Eyeglass Appliance Security Hardening Guide



Eyeglass Appliance Security Hardening Guide

Technical Note



Abstract:

This technical note provides a guide to security hardening for the Eyeglass Appliance

January, 2017



.

Eyeglass Appliance 1.8.x Security Hardening Guide


Eyeglass Service Account

Use the Eyeglass service account when adding the Isilon clusters to Eyeglass.

Reference: Isilon Cluster User Minimum Privileges for Eyeglass

Security Vulnerability: TLS Server supports TLSv1.0 and SSLv3 Padding Oracle Attack Information Disclosure Vulnerability (POODLE)

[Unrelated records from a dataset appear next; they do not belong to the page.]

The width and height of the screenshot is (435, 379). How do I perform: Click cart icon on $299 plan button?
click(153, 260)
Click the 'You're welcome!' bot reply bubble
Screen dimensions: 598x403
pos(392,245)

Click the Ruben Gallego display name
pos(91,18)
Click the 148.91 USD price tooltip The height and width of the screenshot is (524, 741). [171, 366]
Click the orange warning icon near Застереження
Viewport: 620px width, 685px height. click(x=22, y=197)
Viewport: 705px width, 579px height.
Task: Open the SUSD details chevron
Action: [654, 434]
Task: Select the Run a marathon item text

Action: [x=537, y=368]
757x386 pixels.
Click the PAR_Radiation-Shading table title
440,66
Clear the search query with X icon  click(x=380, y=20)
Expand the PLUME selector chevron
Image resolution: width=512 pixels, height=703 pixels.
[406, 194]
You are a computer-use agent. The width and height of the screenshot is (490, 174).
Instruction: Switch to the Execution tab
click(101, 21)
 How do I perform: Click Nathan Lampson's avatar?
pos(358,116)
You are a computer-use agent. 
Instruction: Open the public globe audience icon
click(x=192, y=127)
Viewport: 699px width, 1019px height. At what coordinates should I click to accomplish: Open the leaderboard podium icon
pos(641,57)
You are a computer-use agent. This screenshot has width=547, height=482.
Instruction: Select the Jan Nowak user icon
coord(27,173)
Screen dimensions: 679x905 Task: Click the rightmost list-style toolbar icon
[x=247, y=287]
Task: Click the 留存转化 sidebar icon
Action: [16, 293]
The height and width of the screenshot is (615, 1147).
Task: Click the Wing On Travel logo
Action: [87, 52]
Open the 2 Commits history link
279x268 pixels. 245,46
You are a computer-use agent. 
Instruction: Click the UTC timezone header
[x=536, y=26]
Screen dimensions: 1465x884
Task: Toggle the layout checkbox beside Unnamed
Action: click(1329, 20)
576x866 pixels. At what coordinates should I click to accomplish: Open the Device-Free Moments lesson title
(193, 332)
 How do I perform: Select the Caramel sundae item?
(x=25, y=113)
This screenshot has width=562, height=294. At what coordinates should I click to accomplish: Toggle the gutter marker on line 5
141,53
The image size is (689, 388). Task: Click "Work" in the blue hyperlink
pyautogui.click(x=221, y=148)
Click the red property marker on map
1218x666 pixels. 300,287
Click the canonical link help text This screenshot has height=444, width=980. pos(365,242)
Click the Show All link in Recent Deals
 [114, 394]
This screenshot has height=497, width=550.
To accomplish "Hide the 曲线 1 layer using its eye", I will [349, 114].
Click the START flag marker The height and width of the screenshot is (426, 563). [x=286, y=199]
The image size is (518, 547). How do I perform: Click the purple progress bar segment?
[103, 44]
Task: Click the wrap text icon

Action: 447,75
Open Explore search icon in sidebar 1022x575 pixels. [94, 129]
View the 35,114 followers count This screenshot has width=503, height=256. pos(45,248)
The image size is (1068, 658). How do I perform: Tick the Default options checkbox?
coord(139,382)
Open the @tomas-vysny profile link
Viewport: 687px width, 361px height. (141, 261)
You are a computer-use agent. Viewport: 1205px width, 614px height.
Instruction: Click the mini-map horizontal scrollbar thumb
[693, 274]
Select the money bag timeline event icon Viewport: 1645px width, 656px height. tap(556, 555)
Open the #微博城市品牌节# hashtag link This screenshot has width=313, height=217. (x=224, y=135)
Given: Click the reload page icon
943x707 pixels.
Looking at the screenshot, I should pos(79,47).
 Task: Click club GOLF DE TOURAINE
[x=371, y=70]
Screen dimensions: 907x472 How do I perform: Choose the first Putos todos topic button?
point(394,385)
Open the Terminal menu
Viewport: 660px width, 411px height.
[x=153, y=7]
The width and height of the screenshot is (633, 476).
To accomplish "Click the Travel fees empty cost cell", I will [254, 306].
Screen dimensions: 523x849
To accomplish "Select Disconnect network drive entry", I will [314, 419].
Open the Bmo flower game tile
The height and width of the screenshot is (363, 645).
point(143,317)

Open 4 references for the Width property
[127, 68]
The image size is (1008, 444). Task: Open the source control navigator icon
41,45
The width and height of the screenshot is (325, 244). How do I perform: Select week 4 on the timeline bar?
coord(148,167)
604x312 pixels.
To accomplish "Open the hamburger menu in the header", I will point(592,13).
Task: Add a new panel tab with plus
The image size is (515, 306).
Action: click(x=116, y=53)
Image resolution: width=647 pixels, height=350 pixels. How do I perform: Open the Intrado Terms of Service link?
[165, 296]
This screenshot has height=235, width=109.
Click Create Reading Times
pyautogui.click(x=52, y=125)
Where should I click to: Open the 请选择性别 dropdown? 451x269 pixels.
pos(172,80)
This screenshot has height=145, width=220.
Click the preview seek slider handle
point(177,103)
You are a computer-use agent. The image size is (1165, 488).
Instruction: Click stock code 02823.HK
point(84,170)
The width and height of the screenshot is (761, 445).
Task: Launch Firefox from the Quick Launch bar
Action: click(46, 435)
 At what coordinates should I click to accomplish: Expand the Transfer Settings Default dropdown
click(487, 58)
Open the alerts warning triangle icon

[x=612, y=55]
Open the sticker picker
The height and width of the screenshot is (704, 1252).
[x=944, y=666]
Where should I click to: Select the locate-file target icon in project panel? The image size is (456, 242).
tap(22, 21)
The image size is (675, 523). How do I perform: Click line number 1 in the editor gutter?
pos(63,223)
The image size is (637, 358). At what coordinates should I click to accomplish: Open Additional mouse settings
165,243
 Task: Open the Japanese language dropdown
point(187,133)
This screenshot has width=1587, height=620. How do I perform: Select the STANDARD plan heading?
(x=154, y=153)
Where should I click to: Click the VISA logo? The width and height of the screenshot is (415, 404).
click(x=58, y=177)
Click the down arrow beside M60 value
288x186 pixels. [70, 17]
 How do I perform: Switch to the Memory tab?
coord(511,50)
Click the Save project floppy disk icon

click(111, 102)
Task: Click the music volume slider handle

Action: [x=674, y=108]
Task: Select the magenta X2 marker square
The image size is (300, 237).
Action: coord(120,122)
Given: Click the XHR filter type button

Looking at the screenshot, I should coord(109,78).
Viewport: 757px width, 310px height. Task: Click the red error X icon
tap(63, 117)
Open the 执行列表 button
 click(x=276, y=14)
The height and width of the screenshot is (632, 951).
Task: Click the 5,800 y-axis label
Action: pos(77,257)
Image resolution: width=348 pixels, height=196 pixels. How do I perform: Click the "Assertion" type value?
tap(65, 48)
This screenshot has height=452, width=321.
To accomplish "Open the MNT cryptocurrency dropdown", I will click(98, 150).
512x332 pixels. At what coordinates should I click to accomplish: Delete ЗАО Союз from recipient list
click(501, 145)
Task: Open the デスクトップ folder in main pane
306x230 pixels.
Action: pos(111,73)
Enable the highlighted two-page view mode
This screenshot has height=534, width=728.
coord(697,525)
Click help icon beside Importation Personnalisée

Mitigation 1: SSLv2 and SSLv3 disabled for lighttpd (default setting)

Mitigation 2: Disable TLS1.0 and 1.1 for lighttpd by following the steps below:

  1. ssh to Eyeglass Appliance as admin user

  2. Type admin password (default password: 3y3gl4ss)

  3. sudo su - (Syntax: sudo<space>su<space>-)

  4. Type admin password (default password: 3y3gl4ss)

  5. edit /etc/lighttpd/lighttpd.conf

on line 426, you will see:

ssl.cipher-list             = "aRSA+HIGH !3DES +kEDH +kRSA !kSRP !kPSK"

replace this cipher list with the one below

ssl.cipher-list = "TLSv1.2:!aNULL:!eNULL:!DSS"

  1. Press Esc key and :wq! to save the changes.

  2. Run this command: “systemctl restart lighttpd”

  3. Done

Mitigation 3: Disable TLS1.0 and 1.1 and SSLv2 and SSLv3 for websockets (port 2011 and port 2012) by following the steps below:



  1. ssh to Eyeglass Appliance as admin user

  2. Type admin password (default password: 3y3gl4ss)

  3. sudo su - (Syntax: sudo<space>su<space>-)

  4. Type admin password (default password: 3y3gl4ss)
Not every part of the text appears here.